NMWF Executive Director Garrett VeneKlasen called their failure to approve the State Wildlife Action Plan “appalling.” “This Commission showed today that it is anti-science and anti-government. How can we possibly manage our diverse native wildlife – all wildlife in New Mexico – without having a sense of what’s out there and what threats there are?This decision was sad, but symptomatic of a Game Commission process that is dominated not by sound, peer- reviewed science but by special interests spouting anecdotal speculation. Once again they are setting themselves up to have numerous species placed on the endangered or threatened species list because they refuse to take reasonable, proactive steps to prevent it. And they don’t even need to spend state money to do so.”

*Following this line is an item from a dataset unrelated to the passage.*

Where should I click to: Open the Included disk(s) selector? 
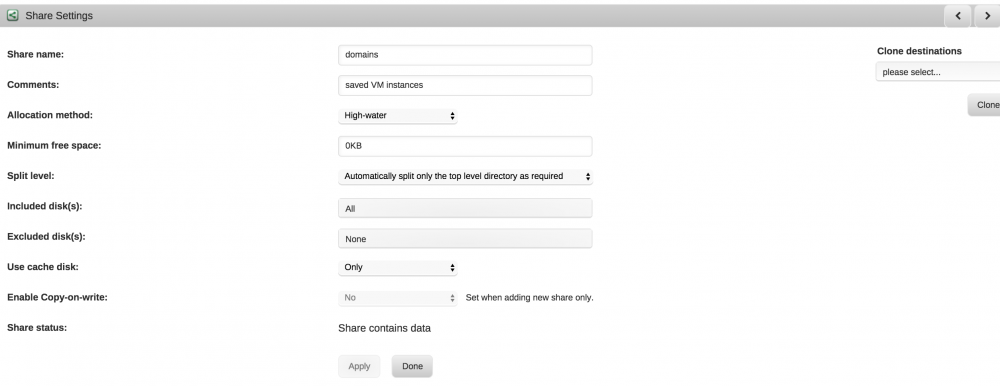click(465, 208)

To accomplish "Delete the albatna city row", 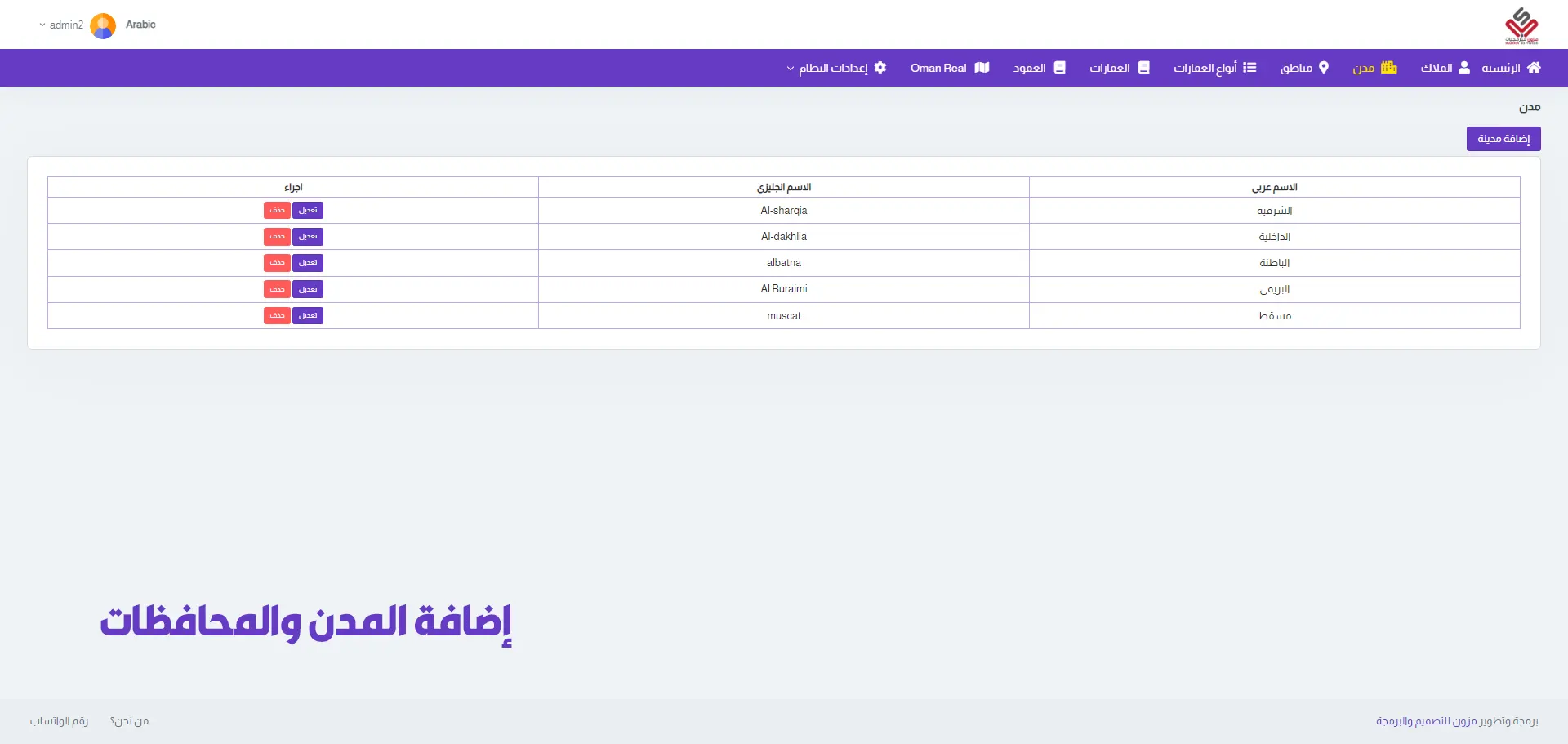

In other news, the Commission:


  • Set the deadlines for next year’s draw hunts. The deadline for bear and turkey draw hunts is Feb. 10; the general Big Game Draw deadline is March 23; the deadline for upland game and waterfowl draw hunts is Aug. 23;
  • Agreed to a major change in the way state Wildlife Management Areas and other properties owned by the State Game Commission are managed to make them more useful for non-hunters and anglers. In the future, WMAs will generally be open unless closed and most will have the same rules, although some closures will continue, such as the Valle Vidal elk calving closure. A permit will no longer be required as long as someone in the party has a valid hunting or fishing license.
  • Approved new dates for certain oryx and pronghorn hunts on White Sands Missile Range in response to a timing issue with the old dates;
  • Gave preliminary approval to new rules to prevent the spread of aquatic invasive species, such as required inspections for boats coming from out of state, requiring drain plugs to be removed after the boat comes out of a lake and using a boat/trailer seal system to show that a boat has not been used since the last time it was inspected. Final approval is expected in January.
  • Heard an update on changes in the Hunter Education Program to make it easier for students to take a course online (with a mandatory field day for hands-on firearm training). The Department will unveil its new program in coming months.
  • Heard about plans for a new Bluewater Lake fishery management plan that aims for a balance between catfish, rainbow trout and tiger muskies.